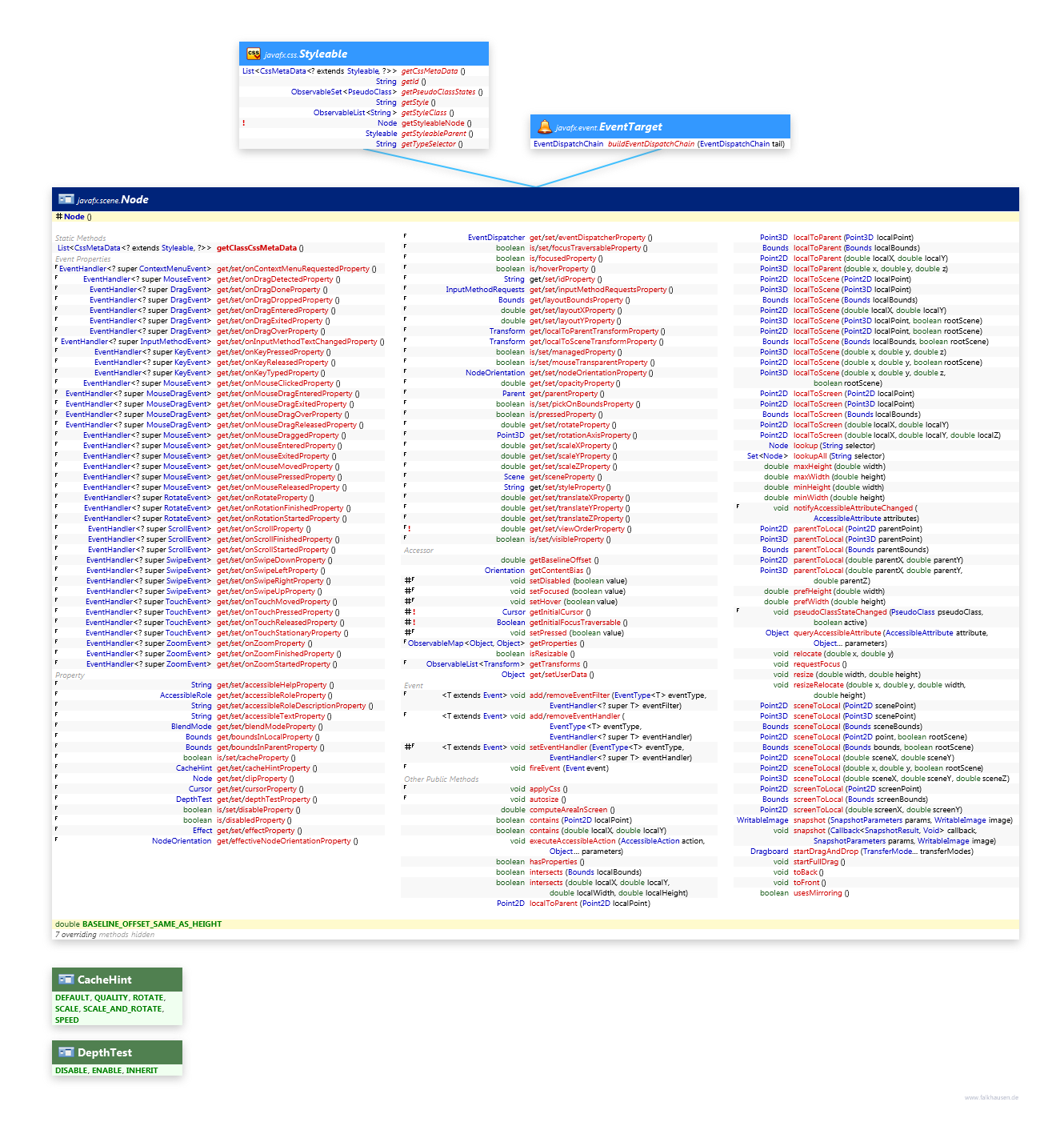This screenshot has height=1134, width=1064.
Task: Click the hash symbol before the Node() constructor
Action: coord(59,217)
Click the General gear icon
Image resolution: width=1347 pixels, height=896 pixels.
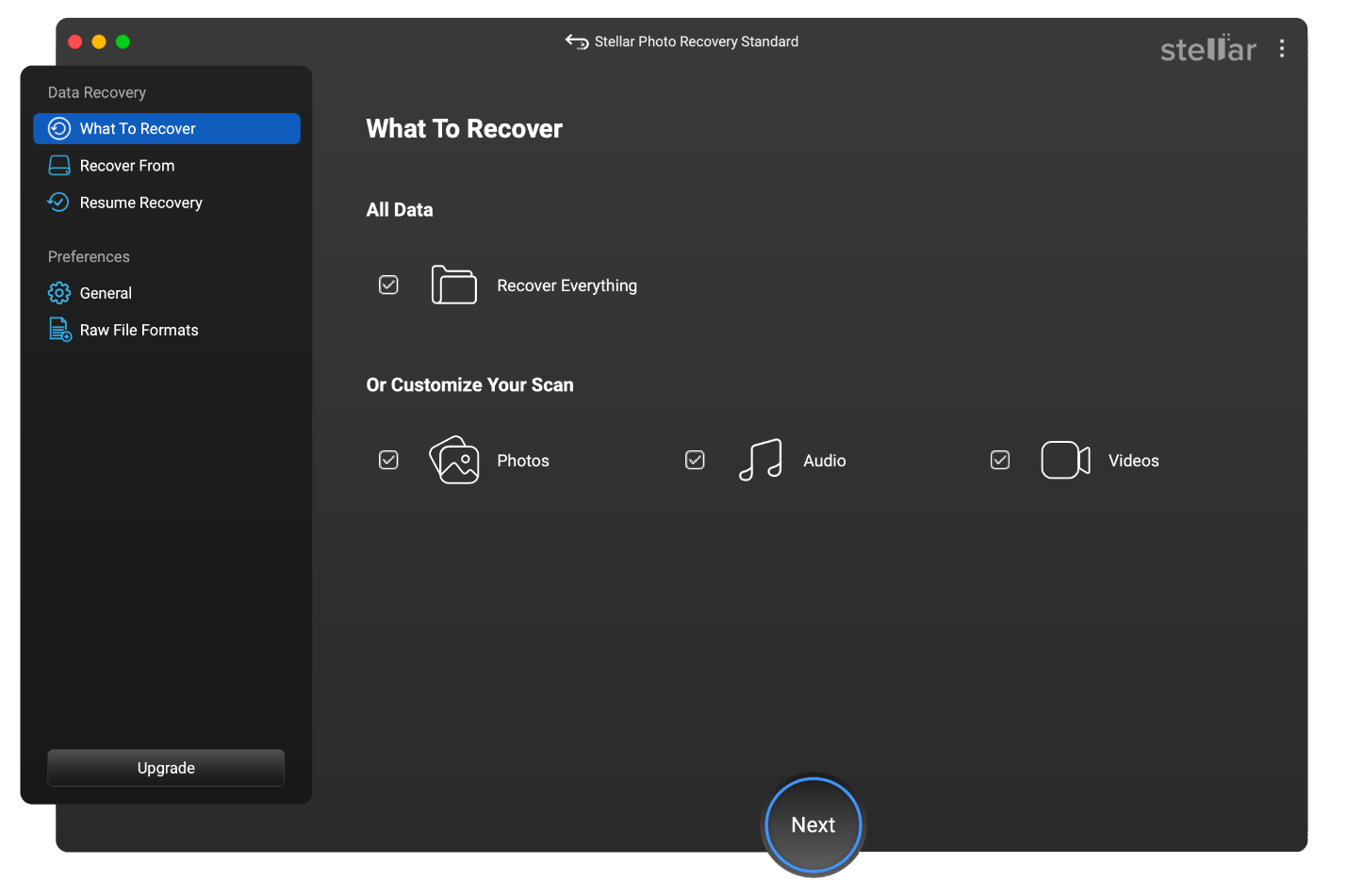(59, 293)
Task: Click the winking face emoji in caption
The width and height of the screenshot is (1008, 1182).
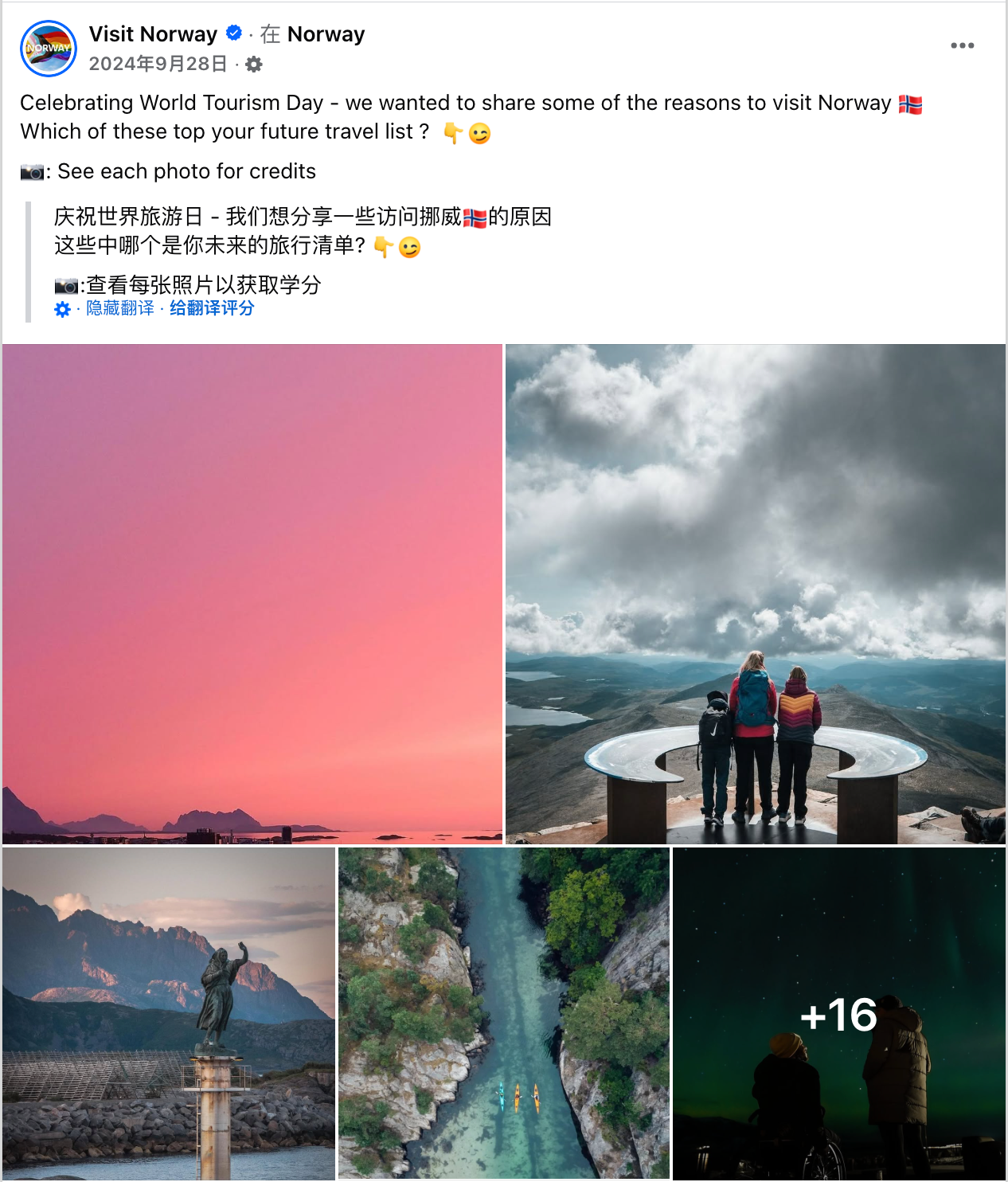Action: pyautogui.click(x=479, y=133)
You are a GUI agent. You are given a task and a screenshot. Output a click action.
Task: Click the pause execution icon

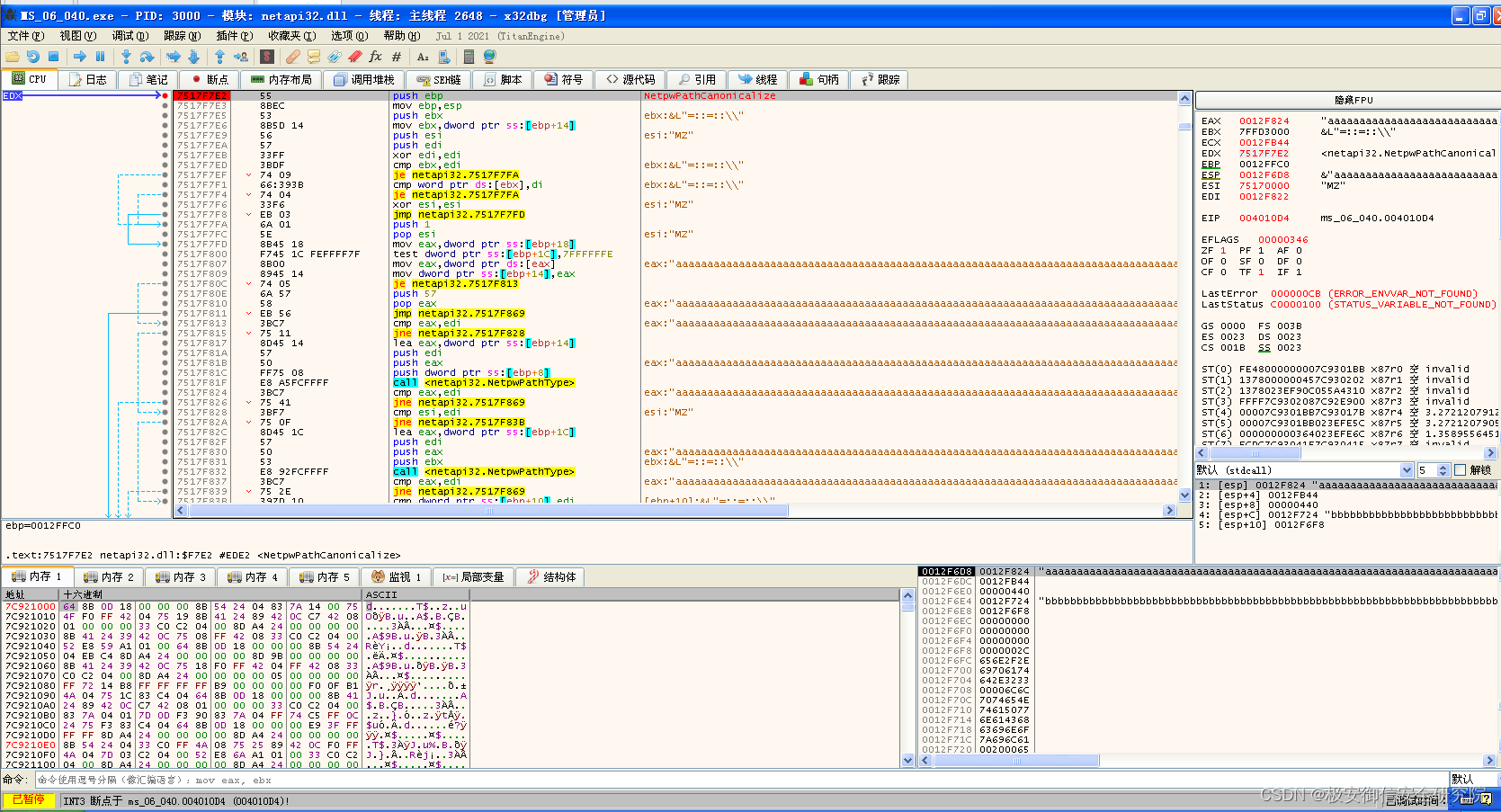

*Exercise instructions*
Read through the entries and copy each line in which "icon" appears.

*Worked solution*
Click the General gear icon
Task: Click the pause execution icon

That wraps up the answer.